Devesh Kapur is the Starr Foundation South Asia Studies Professor and Asia Programs Director at the Paul H. Nitze School of Advanced International Studies (SAIS) at Johns Hopkins University, Washington, D.C.
From 2006-18, he was the Director of CASI, Professor of Political Science at Penn, and held the Madan Lal Sobti Chair for the Study of Contemporary India. Prior to arriving at Penn, Professor Kapur was Associate Professor of Government at the University of Texas at Austin, and before that the Frederick Danziger Associate Professor of Government at Harvard. His research focuses on human capital, national and international public institutions, and the ways in which local-global linkages, especially international migration and international institutions, affect political and economic change in developing countries, especially India.

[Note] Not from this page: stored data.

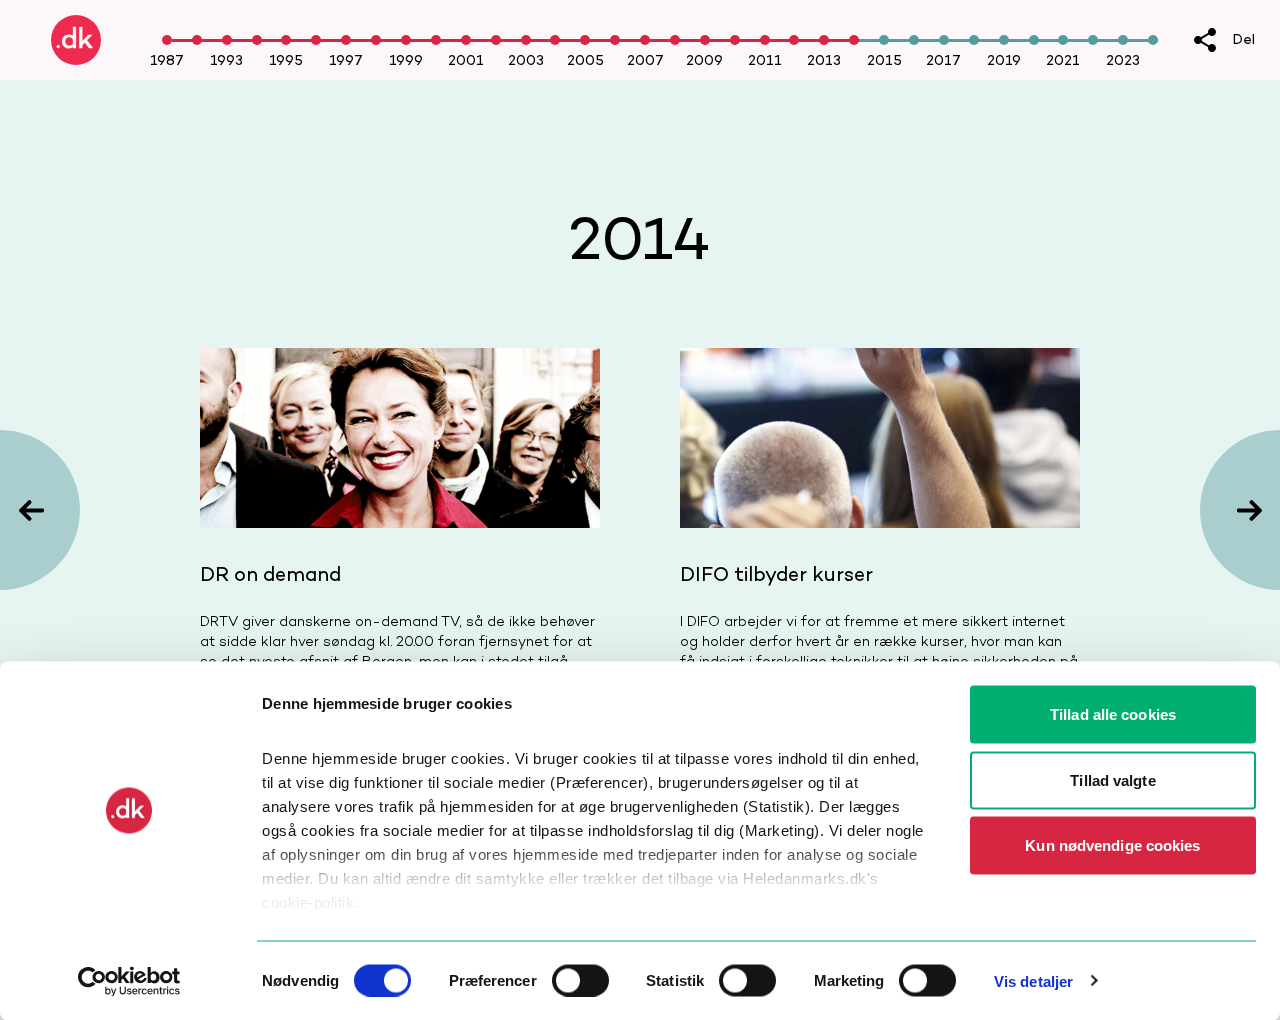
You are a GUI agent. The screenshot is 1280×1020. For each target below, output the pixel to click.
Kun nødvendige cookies (1112, 845)
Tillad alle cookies (1113, 714)
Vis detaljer (1033, 980)
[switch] (580, 980)
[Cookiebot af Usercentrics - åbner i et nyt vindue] (129, 981)
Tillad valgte (1112, 779)
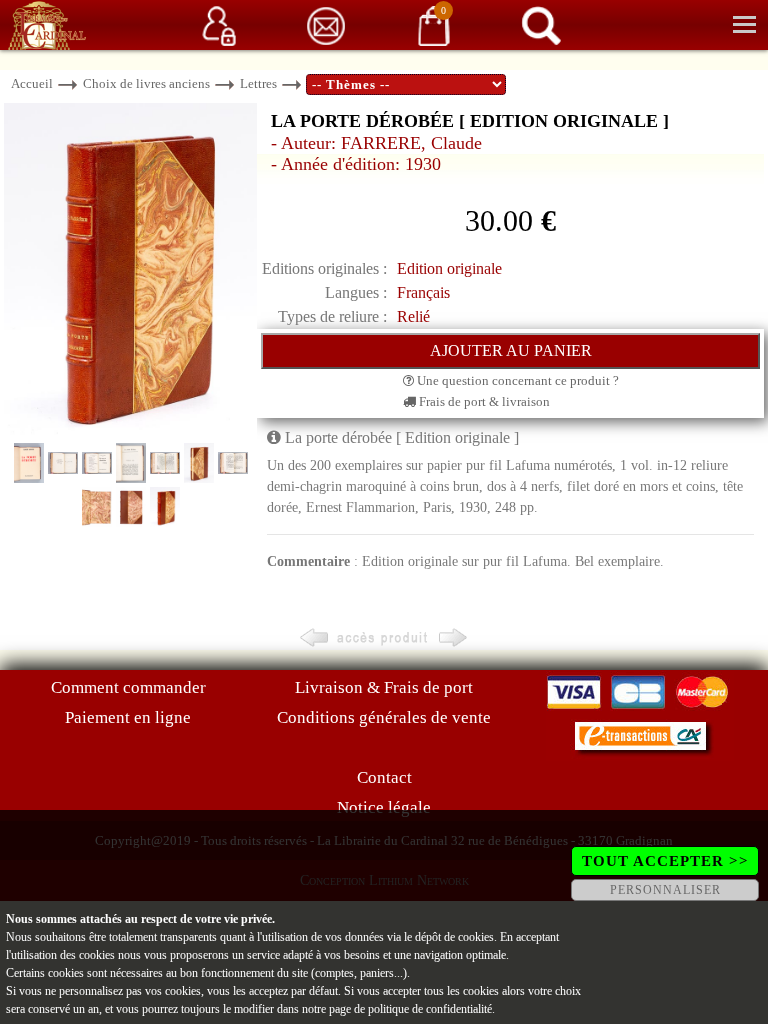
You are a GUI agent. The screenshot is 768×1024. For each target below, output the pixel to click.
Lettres (258, 83)
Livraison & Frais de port (384, 687)
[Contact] (326, 24)
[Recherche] (541, 24)
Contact (384, 777)
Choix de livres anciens (146, 83)
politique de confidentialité (430, 1009)
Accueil (32, 83)
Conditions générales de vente (384, 717)
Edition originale (449, 268)
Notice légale (384, 807)
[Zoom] (130, 270)
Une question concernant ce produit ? (516, 380)
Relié (413, 316)
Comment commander (128, 687)
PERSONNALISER (665, 890)
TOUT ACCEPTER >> (665, 861)
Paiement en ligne (128, 717)
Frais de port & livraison (483, 401)
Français (423, 292)
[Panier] (434, 24)
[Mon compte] (219, 24)
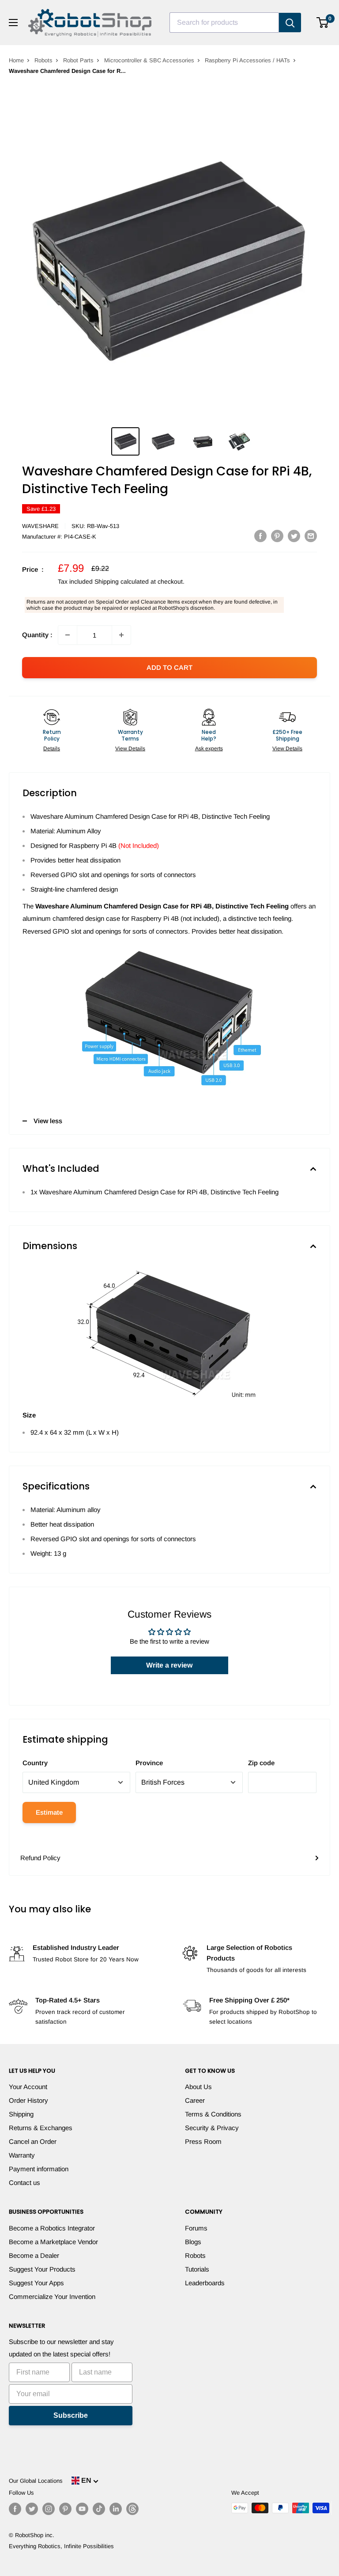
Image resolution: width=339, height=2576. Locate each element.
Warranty (22, 2155)
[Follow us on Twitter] (32, 2509)
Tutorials (197, 2269)
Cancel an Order (32, 2141)
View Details (130, 748)
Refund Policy (40, 1858)
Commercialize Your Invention (52, 2296)
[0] (322, 22)
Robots (43, 60)
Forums (196, 2228)
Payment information (38, 2169)
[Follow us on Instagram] (48, 2509)
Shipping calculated (121, 581)
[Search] (290, 22)
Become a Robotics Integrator (52, 2228)
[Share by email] (311, 535)
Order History (28, 2100)
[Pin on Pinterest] (277, 535)
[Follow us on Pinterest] (65, 2509)
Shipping (21, 2114)
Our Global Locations (36, 2480)
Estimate (49, 1812)
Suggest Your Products (42, 2269)
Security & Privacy (212, 2127)
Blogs (193, 2241)
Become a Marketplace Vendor (53, 2241)
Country (35, 1763)
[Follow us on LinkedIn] (115, 2509)
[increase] (121, 635)
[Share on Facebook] (260, 535)
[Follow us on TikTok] (99, 2509)
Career (195, 2100)
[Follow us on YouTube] (82, 2509)
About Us (198, 2086)
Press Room (203, 2141)
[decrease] (67, 635)
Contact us (24, 2182)
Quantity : (37, 634)
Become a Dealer (34, 2255)
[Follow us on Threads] (132, 2509)
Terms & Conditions (213, 2114)
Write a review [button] (169, 1665)
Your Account (28, 2086)
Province (149, 1763)
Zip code (261, 1763)
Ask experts (209, 748)
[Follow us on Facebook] (15, 2509)
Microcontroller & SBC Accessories (149, 60)
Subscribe (70, 2415)
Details (51, 748)
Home (16, 60)
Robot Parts (78, 60)
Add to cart (169, 667)
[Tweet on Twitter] (294, 535)
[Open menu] (13, 22)
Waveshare (40, 526)
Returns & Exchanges (40, 2127)
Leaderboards (205, 2283)
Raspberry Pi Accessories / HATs (247, 60)
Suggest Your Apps (36, 2283)
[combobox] (224, 22)
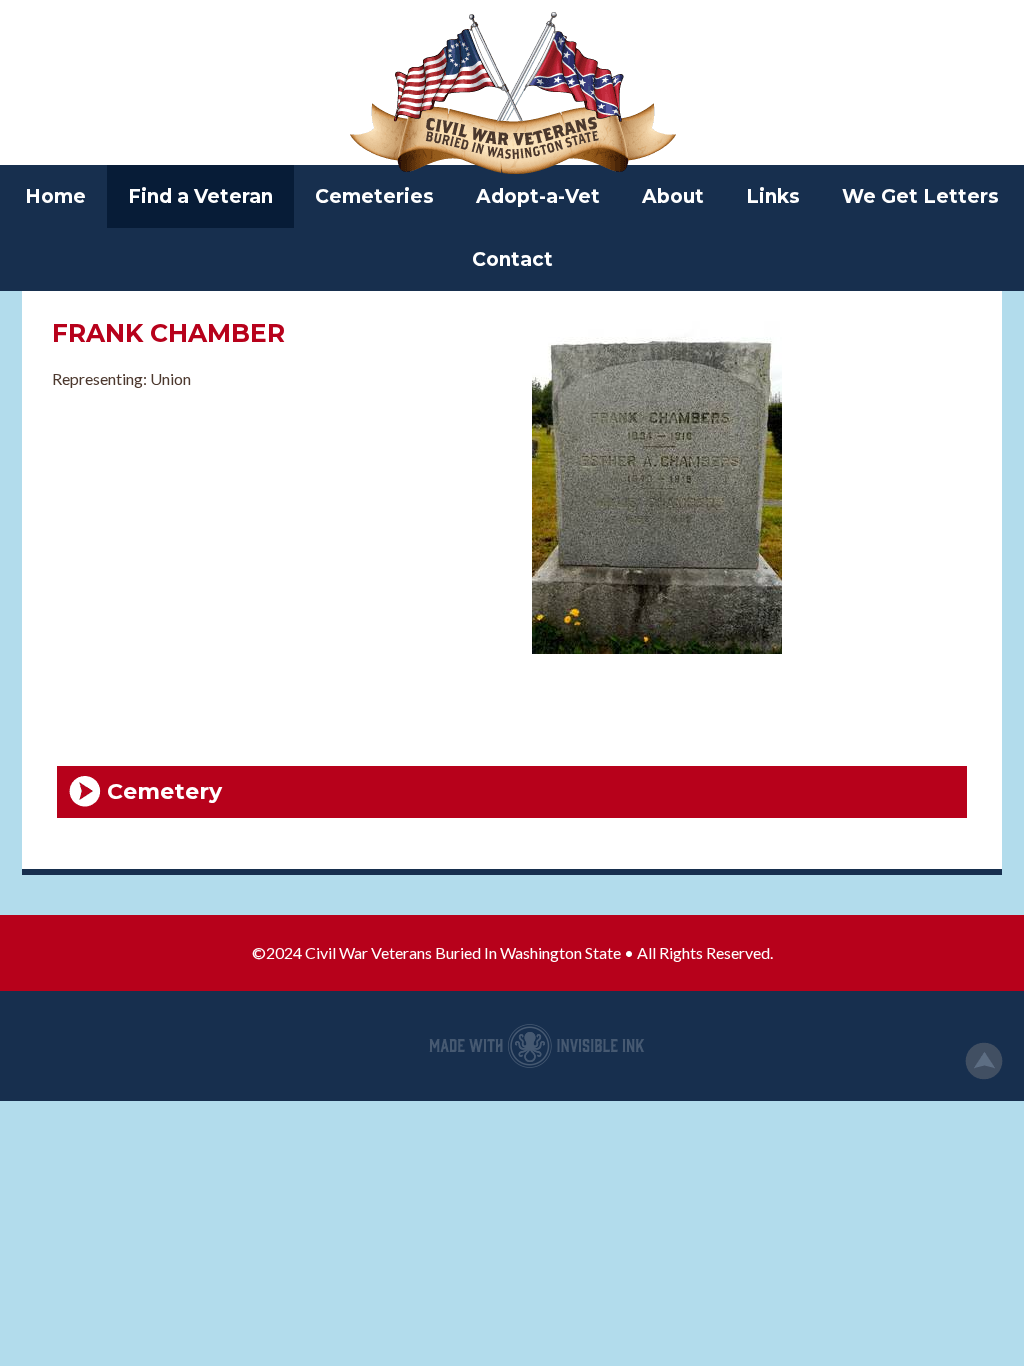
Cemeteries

His book, Diaspora, Democracy and Development: The Impact of International Migration from India on India, published by Princeton University Press in August 2010, earned him the 2012 ENMISA (Ethnicity, Nationalism, and Migration Section of International Studies Association) Distinguished Book Award. Defying the Odds: The Rise of Dalit Entrepreneurs (co-authored with D. Shyam Babu and Chandra Bhan Prasad), was published in July 2014 by Random House India. The Other One Percent: Indians in America (co-authored with Sanjoy Chakravorty and Nirvikar Singh), published in October 2016 by Oxford University Press, received widespread acclaim. His latest edited works are Navigating the Labyrinth: Perspectives on India’s Higher Education (with Pratap Bhanu Mehta), published in January 2017 by Orient BlackSwan, and Rethinking Public Institutions in India (with Pratap Bhanu Mehta and Milan Vaishnav), forthcoming in May 2017 by Oxford University Press.
Professor Kapur is the recipient of the Joseph R. Levenson Teaching Prize awarded to the best junior faculty, Harvard College, in 2005. He is a monthly contributor to the Business Standard. Professor Kapur holds a B. Tech in Chemical Engineering from the Institute of Technology, Banaras Hindu University; an M.S. in Chemical Engineering from the University of Minnesota; and a Ph.D. from the Woodrow Wilson School at Princeton.